[BUG] Incorrect handling of different `AccType`/`InType` in `cosine` and `euclidean` distances

rapidsai / raft

RAFT contains fundamental widely-used algorithms and primitives for machine learning and information retrieval. The algorithms are CUDA-accelerated and form building blocks for more easily writing high performance applications.

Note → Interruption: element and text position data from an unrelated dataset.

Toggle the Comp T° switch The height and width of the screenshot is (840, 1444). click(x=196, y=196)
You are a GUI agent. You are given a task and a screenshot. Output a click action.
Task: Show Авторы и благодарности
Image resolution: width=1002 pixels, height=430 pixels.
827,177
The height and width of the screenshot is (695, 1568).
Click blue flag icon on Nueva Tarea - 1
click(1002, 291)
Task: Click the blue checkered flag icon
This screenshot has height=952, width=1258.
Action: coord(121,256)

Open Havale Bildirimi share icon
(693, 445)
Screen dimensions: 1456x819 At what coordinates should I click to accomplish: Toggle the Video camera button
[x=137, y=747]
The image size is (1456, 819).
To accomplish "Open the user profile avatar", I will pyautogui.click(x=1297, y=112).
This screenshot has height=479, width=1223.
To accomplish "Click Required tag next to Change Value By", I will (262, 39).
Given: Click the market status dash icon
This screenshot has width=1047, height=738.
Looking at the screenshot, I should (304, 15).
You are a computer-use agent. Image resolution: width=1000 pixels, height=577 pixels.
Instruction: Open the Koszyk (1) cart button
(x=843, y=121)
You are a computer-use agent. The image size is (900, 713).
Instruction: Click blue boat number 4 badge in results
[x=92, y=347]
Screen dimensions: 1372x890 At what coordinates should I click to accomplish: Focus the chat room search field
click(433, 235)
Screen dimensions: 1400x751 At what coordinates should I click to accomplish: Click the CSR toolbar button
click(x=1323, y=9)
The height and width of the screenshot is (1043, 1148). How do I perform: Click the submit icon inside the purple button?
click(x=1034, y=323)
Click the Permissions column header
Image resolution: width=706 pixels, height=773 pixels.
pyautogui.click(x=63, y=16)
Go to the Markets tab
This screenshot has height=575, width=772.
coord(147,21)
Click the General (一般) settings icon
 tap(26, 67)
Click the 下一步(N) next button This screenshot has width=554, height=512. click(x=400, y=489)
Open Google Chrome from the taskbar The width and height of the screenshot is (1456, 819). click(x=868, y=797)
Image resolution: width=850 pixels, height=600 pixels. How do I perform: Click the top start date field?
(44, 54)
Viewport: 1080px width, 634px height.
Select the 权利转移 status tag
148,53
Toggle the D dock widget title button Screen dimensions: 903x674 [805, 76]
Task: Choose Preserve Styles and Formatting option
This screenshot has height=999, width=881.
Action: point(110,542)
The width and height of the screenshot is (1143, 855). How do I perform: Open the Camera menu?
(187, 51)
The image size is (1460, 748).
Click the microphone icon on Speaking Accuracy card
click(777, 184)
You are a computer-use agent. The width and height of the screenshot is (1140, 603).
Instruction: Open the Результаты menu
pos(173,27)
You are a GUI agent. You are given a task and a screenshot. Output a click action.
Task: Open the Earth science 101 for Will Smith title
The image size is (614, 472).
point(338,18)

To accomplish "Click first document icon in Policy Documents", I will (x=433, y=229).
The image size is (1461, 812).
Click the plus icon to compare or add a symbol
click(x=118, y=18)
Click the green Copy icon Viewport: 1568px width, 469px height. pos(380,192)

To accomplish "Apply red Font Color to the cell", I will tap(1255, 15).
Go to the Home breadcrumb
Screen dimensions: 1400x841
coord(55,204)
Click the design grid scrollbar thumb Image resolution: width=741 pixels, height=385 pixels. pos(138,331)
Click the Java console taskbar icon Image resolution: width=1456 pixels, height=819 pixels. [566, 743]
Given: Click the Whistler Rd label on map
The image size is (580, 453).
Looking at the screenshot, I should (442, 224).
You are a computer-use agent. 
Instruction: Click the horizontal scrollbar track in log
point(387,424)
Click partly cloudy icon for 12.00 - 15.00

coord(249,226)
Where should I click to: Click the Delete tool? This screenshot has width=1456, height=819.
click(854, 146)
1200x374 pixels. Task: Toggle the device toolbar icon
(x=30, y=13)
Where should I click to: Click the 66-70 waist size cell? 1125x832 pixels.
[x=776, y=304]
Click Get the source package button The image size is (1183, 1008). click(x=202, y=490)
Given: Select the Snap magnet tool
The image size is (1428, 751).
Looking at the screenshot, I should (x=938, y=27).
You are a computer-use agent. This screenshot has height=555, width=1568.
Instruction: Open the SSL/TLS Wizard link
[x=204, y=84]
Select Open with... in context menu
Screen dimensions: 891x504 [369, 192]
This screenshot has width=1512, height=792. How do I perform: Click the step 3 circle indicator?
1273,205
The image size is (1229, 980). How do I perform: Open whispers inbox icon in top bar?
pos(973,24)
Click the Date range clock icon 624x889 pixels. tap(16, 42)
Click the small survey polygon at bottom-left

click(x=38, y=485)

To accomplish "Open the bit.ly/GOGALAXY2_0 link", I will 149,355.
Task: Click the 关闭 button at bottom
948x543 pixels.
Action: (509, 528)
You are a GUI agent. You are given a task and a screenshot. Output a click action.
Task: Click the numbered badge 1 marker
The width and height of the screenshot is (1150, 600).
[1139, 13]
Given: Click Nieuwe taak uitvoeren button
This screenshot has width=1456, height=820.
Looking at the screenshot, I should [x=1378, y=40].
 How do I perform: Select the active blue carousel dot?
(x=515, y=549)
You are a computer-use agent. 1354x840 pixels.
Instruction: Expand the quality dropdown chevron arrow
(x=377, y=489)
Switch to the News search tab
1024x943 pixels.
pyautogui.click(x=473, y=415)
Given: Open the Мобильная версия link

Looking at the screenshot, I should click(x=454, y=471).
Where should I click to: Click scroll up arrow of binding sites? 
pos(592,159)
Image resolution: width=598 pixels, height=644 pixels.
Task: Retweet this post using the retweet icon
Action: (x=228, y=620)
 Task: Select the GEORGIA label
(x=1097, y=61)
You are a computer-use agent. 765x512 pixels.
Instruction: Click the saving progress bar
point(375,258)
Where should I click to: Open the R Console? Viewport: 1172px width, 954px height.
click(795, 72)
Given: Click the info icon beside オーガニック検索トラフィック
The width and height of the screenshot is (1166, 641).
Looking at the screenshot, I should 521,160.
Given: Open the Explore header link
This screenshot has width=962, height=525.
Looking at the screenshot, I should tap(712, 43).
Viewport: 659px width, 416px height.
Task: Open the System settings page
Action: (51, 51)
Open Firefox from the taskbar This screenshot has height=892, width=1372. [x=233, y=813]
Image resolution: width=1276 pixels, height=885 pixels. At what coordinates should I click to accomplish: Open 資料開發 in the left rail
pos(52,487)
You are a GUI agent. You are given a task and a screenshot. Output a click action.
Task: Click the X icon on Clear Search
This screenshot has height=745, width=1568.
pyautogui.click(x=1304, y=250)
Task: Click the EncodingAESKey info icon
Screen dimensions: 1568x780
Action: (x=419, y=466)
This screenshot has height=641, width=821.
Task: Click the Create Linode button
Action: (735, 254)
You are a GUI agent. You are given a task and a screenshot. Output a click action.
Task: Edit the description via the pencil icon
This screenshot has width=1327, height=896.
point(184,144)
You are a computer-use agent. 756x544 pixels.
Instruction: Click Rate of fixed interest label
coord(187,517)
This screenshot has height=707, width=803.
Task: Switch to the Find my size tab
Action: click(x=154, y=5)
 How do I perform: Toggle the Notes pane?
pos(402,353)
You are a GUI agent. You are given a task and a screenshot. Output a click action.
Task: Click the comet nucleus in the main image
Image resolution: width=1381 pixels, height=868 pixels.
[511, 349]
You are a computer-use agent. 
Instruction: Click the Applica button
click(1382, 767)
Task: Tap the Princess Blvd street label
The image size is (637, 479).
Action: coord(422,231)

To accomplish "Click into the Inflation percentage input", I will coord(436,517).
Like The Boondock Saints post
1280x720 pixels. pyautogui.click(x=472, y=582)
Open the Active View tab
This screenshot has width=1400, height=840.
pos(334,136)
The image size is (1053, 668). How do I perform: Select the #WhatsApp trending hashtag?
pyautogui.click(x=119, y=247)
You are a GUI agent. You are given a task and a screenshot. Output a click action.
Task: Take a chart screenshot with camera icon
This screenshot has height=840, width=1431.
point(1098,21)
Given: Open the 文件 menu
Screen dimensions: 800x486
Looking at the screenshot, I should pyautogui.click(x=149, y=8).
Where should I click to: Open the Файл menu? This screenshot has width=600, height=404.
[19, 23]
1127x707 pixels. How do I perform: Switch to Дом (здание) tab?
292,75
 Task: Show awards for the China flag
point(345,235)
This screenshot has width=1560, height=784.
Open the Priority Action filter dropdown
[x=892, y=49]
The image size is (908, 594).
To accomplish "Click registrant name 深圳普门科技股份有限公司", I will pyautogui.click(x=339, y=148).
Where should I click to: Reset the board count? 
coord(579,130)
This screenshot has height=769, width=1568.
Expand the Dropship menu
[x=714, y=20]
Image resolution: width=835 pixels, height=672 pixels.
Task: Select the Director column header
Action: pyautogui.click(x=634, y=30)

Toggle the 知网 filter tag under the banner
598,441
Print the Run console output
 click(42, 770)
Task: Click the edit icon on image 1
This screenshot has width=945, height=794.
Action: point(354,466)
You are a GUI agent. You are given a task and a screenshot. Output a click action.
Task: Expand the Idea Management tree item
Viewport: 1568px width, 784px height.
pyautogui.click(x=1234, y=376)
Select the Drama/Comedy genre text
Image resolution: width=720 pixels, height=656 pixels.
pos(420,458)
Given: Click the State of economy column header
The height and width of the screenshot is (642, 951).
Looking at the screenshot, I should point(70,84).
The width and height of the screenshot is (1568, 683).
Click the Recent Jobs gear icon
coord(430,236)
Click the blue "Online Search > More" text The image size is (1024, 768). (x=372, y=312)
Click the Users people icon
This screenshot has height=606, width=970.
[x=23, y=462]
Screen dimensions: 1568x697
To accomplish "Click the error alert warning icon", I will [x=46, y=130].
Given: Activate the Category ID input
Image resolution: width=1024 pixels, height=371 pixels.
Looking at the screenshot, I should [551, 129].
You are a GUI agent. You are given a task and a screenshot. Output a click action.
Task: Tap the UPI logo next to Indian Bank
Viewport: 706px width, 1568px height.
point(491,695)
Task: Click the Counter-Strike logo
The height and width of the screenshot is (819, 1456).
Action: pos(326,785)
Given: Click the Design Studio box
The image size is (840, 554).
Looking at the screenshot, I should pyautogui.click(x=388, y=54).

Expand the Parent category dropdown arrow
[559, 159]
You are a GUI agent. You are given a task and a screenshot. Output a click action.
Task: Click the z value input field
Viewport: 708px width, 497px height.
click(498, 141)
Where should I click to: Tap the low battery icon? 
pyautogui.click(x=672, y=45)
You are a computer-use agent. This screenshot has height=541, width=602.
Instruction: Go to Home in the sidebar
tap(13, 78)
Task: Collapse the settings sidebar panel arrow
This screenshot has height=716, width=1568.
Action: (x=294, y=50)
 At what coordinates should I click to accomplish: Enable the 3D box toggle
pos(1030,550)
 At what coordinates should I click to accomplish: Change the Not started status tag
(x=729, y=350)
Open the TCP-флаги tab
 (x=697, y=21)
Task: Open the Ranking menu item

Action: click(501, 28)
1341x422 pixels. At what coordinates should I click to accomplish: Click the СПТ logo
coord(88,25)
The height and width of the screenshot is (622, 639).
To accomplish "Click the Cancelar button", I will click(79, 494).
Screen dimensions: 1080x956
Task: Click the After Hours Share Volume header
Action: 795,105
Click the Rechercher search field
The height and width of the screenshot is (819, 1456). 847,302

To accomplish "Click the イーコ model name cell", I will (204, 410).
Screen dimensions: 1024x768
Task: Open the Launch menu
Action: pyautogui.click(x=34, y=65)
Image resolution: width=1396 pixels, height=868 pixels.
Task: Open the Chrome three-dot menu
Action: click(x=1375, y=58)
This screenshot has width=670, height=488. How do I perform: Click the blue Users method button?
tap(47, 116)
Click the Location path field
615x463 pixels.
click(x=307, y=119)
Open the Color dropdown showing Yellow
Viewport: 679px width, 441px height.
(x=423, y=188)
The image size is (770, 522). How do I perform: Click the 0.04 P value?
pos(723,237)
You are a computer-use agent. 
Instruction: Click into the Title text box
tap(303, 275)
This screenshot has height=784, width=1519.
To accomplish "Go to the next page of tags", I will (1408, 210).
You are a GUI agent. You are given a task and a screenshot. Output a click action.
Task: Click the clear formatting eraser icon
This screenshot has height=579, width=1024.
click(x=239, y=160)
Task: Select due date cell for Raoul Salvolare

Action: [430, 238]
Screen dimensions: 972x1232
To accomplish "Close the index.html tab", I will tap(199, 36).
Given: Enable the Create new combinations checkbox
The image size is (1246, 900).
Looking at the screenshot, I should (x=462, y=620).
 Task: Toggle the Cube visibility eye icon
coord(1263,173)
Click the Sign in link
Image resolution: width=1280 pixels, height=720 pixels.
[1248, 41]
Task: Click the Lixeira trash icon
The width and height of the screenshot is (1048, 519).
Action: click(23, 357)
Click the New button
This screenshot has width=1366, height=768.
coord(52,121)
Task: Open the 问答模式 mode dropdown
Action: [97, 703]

https://docs.rapids.ai/api/raft/stable/

Apache License 2.0

737 stars 188 forks source link

[BUG] Incorrect handling of different `AccType`/`InType` in `cosine` and `euclidean` distances #1074

Open Nyrio opened 1 year ago

Nyrio commented 1 year ago

As @tfeher pointed out, in the following code the norm should be computed in AccType: https://github.com/rapidsai/raft/blob/dd49a1084f337d4557237f8bd041f8319261b0ea/cpp/include/raft/distance/detail/cosine.cuh#L247-L255

Moreover, workspace being AccType*, without reinterpret_cast one can't write InType* col_vec = workspace; if InType != AccType.

tfeher commented 1 year ago

Currently we use the distance ops with float and double input/output types, and we do not have a problem there.

The problem would materialize if we have a low precision input type (like int8_t). In that case it is important that internal calculations are performed with higher precision (controlled by AccType and OutType).

This issue shall be addressed if we want to specialize distance ops for such type combinations, but currently we do not have a concrete use case for that.

(Note: balanced k-means / IVF method use int8 types, but they are not affected because they use fusedL2NN / gemm.)